■ Problem statement ■
From the IRE ablation text, print everything from "IRE can be both" down to "and bowel ablations.".

■ Selected text ■
IRE can be both nonthermal and thermal depending on the generator settings. IRE ablations in porcine kidneys have shown a significant temperature rise that may occur when repetitive high-intensity pulses are applied. ¹⁵ Olweny and colleagues ¹⁶ showed that thermal IRE measured at ∼90°C in the ablation zone caused significant collecting system injury on RPG compared with no collecting system damage using nonthermal IRE measured at 50°C in a porcine model. We have previously experimented with varying IRE voltage parameters and probe exposures in a porcine model as well. Our experiments showed that voltages of 2000 V/cm caused the largest lesion size while keeping temperatures in nonthermal ranges (<60°C). ⁹ Given these data and our clinical experience with IRE, we chose this voltage setting for our intentional adjacent ureteral and bowel ablations.

The significance of our study is differentiating a role for IRE among the current focal ablative therapies. As traditional ablative modalities such as RFA and CA have shown similar oncologic efficacy and side effects, ⁶ the choice between one or the other usually is dependent on the physician's familiarity and/or institution's availability. Evaluation of IRE for SRM as an alternative ablative modality has shown several distinctions that may make it suitable or preferable for specific patient populations. Although central tumors are poor candidates for thermal ablation because of the “heat-sink” phenomenon, ¹ IRE may be useful for these tumors because of its nonthermal properties. Thomson and colleagues ¹⁷ reported no major complications demonstrating the safety of IRE for central tumors. For patients with tumors lying close to body-wall musculature, IRE offers a less painful alternative to RFA by minimizing activation of adjacent nociceptive receptors in the muscle. ^7,18 Our study suggests it may also have a useful specific role for medial or anterior tumors in proximity to bowel or ureter.

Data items
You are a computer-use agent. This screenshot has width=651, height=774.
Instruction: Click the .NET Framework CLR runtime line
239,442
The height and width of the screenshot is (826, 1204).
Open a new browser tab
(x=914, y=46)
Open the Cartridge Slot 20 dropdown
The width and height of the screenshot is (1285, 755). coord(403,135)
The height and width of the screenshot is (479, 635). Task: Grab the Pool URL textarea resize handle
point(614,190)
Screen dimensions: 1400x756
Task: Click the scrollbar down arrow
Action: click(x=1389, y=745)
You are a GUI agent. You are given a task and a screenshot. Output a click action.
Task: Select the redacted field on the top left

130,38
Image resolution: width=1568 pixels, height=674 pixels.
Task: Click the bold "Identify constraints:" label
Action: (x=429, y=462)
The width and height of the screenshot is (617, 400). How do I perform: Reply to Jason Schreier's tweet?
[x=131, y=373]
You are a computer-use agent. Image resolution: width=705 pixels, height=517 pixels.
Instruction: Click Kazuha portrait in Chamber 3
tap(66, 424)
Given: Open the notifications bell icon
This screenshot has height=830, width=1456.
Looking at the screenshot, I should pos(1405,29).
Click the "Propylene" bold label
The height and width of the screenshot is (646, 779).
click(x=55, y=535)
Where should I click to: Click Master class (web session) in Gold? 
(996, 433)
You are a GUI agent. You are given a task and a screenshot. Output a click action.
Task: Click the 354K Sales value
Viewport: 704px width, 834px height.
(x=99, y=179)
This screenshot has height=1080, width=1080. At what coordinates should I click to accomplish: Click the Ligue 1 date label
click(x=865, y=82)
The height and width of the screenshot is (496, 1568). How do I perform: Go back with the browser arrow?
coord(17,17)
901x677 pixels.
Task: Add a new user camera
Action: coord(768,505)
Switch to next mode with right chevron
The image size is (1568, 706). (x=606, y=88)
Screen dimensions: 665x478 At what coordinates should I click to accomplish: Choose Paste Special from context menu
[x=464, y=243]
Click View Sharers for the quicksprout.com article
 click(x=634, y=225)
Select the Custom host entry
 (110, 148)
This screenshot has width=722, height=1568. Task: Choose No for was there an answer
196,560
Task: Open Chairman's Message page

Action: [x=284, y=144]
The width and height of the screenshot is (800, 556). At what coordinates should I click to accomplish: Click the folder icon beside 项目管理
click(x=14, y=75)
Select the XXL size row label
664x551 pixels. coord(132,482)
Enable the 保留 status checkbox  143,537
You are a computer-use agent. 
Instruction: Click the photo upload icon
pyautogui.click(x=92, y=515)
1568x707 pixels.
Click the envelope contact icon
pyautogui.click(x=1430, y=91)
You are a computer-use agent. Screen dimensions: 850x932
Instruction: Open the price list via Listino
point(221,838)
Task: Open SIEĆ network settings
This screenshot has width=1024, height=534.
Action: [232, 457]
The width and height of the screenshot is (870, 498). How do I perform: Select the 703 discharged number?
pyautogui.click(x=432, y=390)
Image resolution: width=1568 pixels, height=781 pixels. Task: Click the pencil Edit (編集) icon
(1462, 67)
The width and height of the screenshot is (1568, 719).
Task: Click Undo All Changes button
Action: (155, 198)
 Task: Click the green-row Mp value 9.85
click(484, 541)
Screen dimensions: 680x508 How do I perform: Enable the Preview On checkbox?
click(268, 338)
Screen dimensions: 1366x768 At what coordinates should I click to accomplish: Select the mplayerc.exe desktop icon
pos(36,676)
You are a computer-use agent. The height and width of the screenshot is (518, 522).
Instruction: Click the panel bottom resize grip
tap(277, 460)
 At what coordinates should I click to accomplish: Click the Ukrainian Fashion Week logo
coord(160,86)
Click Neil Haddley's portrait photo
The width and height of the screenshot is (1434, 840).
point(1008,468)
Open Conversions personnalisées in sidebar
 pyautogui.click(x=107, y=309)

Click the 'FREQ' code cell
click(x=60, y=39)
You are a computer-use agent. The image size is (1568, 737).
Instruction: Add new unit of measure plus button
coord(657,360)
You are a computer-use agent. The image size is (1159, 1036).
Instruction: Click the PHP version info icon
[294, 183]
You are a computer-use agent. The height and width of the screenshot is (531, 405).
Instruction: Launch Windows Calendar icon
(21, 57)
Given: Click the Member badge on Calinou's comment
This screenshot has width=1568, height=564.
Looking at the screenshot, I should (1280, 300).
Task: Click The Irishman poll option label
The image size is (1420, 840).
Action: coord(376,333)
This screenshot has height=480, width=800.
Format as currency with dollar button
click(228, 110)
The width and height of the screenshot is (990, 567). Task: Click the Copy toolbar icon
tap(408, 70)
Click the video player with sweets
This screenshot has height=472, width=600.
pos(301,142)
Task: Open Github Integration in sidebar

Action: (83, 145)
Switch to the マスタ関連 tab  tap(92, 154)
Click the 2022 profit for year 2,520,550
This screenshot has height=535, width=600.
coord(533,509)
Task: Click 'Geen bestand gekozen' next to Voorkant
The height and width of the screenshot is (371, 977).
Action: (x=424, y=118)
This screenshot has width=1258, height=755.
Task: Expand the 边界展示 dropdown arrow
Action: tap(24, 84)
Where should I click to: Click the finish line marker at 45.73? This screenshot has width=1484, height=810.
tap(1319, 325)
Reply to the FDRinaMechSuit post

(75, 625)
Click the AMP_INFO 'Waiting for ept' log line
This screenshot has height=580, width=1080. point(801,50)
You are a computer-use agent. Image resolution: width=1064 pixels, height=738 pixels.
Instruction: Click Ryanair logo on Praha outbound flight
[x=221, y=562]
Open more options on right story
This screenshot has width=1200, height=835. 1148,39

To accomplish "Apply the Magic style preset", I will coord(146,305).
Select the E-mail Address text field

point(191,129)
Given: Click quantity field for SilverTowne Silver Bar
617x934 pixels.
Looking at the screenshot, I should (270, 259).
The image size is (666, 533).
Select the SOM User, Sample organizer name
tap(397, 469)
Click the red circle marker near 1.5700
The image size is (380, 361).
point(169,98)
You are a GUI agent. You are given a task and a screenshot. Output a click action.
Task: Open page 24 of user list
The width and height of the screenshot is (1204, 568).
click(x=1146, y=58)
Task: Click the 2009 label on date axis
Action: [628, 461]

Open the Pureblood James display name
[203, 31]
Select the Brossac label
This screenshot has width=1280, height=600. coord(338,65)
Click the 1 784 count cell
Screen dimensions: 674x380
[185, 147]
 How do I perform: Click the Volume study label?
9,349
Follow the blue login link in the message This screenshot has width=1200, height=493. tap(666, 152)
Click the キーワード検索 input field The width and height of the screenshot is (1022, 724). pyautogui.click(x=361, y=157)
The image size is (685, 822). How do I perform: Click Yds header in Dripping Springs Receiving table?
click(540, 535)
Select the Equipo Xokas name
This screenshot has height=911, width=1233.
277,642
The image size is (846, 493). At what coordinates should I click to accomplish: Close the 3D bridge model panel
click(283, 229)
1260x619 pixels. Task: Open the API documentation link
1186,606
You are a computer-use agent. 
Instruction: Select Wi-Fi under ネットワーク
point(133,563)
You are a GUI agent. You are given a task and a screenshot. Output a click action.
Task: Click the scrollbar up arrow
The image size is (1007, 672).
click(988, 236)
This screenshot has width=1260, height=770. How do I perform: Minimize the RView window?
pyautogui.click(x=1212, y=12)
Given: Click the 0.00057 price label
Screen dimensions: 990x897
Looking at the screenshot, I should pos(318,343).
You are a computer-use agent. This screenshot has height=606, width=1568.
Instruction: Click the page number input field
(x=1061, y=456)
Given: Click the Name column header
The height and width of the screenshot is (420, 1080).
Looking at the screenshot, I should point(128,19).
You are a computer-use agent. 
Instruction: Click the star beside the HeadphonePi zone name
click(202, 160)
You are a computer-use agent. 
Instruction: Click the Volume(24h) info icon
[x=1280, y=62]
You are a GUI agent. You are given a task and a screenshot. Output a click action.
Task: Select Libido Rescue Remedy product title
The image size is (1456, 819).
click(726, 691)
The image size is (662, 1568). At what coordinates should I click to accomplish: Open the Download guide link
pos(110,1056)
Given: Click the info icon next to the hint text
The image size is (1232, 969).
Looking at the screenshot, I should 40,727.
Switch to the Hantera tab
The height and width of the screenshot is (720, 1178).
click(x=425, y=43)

■ Task response ■
IRE can be both nonthermal and thermal depending on the generator settings. IRE ablations in porcine kidneys have shown a significant temperature rise that may occur when repetitive high-intensity pulses are applied. ¹⁵ Olweny and colleagues ¹⁶ showed that thermal IRE measured at ∼90°C in the ablation zone caused significant collecting system injury on RPG compared with no collecting system damage using nonthermal IRE measured at 50°C in a porcine model. We have previously experimented with varying IRE voltage parameters and probe exposures in a porcine model as well. Our experiments showed that voltages of 2000 V/cm caused the largest lesion size while keeping temperatures in nonthermal ranges (<60°C). ⁹ Given these data and our clinical experience with IRE, we chose this voltage setting for our intentional adjacent ureteral and bowel ablations.